*EXERCISE:*
Retype the following data exactly, but leave its pictures out.

*SUPPLIED RECORDS:*
== Segment start ==

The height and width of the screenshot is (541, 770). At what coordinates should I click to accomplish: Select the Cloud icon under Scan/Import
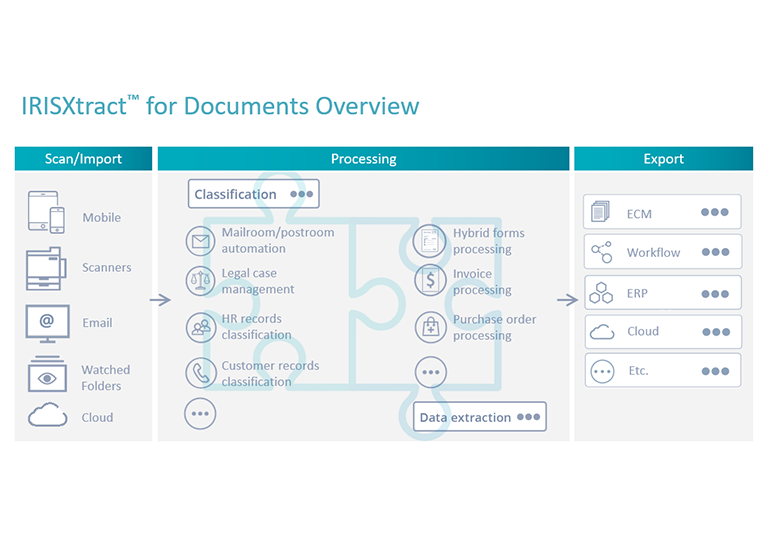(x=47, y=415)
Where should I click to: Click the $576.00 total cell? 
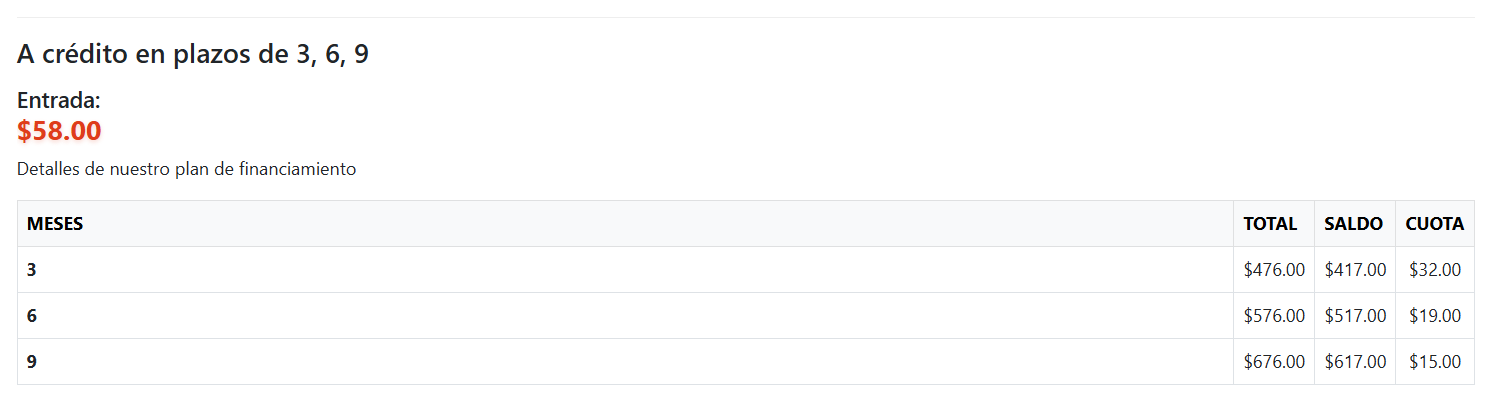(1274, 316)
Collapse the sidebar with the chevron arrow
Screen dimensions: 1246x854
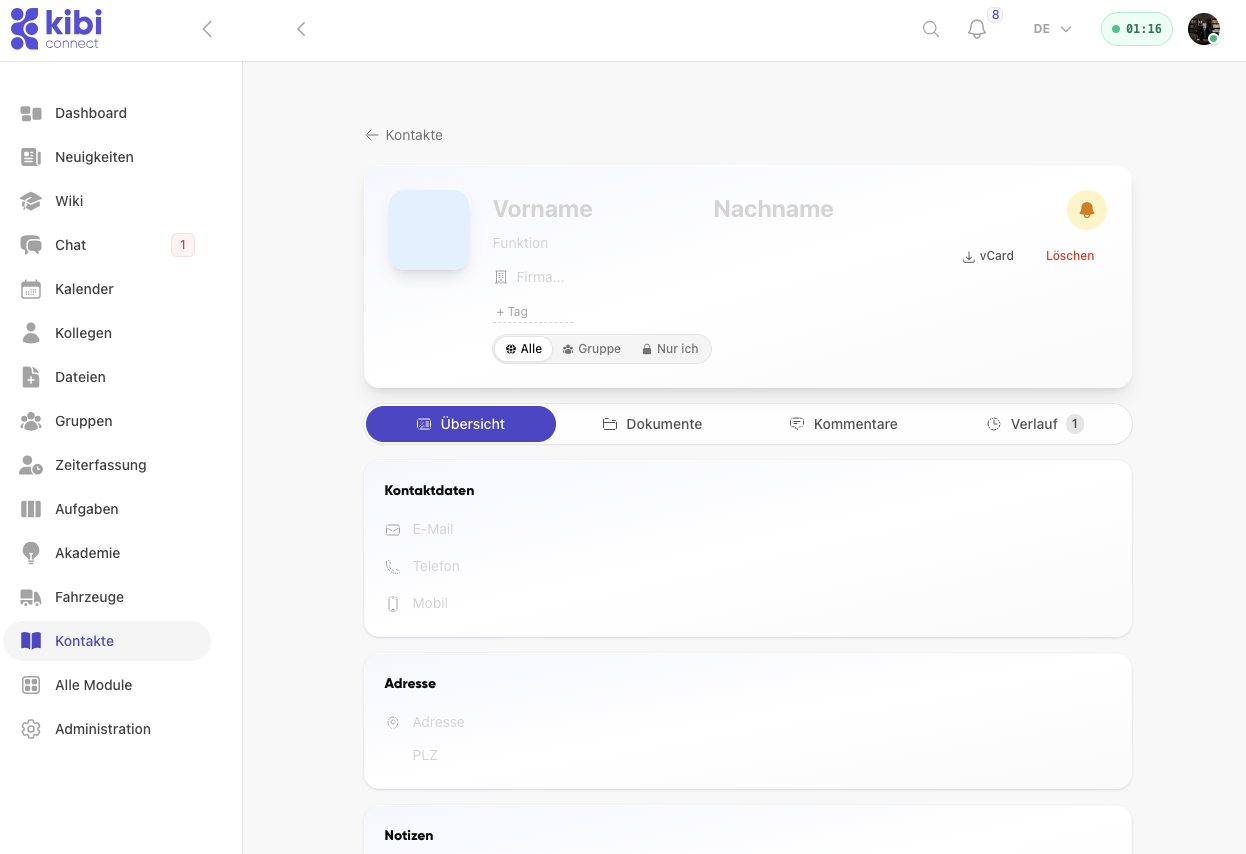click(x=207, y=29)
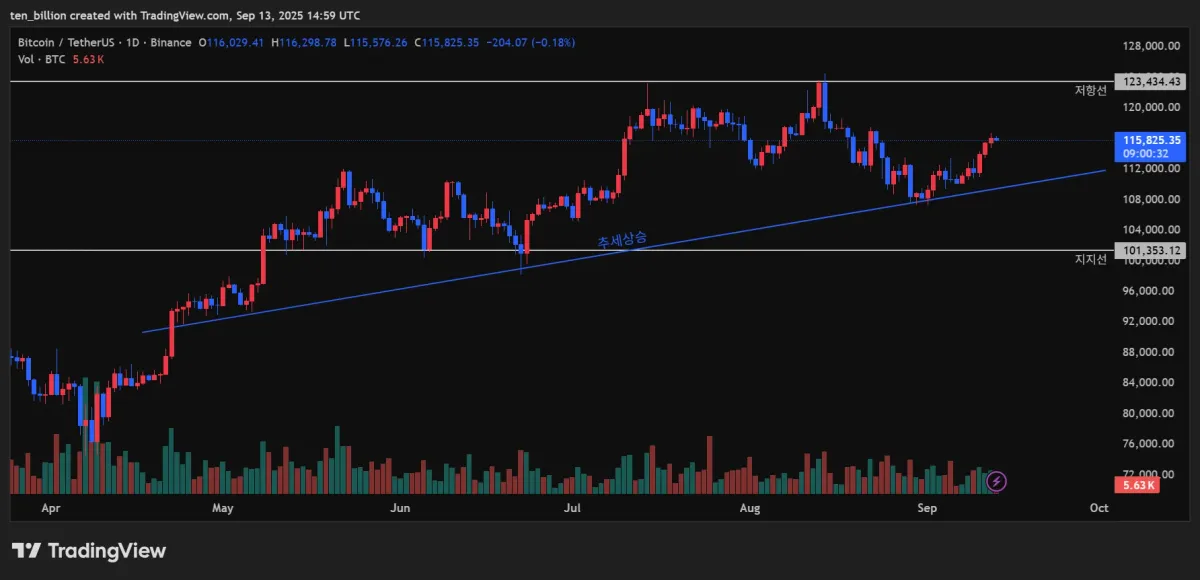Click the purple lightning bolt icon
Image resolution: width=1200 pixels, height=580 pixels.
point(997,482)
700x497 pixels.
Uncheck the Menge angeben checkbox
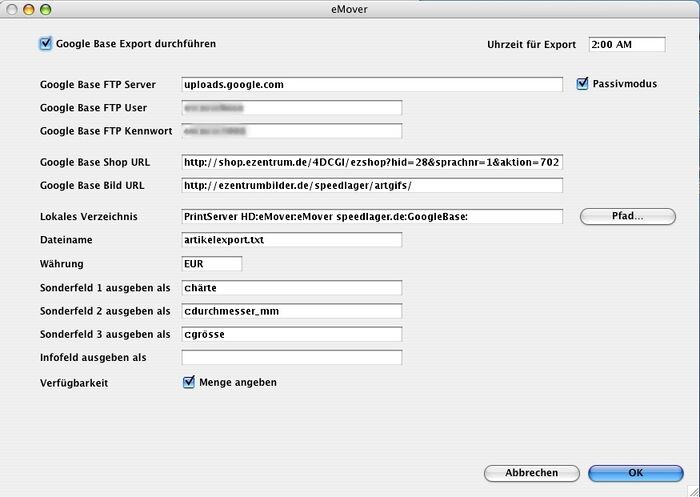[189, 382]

== Segment end ==

*ANSWER SECTION:*
The height and width of the screenshot is (541, 770). At what coordinates should I click to accomplish: Select the Cloud icon under Scan/Import
(x=47, y=415)
Where should I click to: Click the $576.00 total cell? 
(1274, 316)
Collapse the sidebar with the chevron arrow
Screen dimensions: 1246x854
click(x=207, y=29)
Click the purple lightning bolt icon
Image resolution: width=1200 pixels, height=580 pixels.
point(997,482)
700x497 pixels.
Uncheck the Menge angeben checkbox
[189, 382]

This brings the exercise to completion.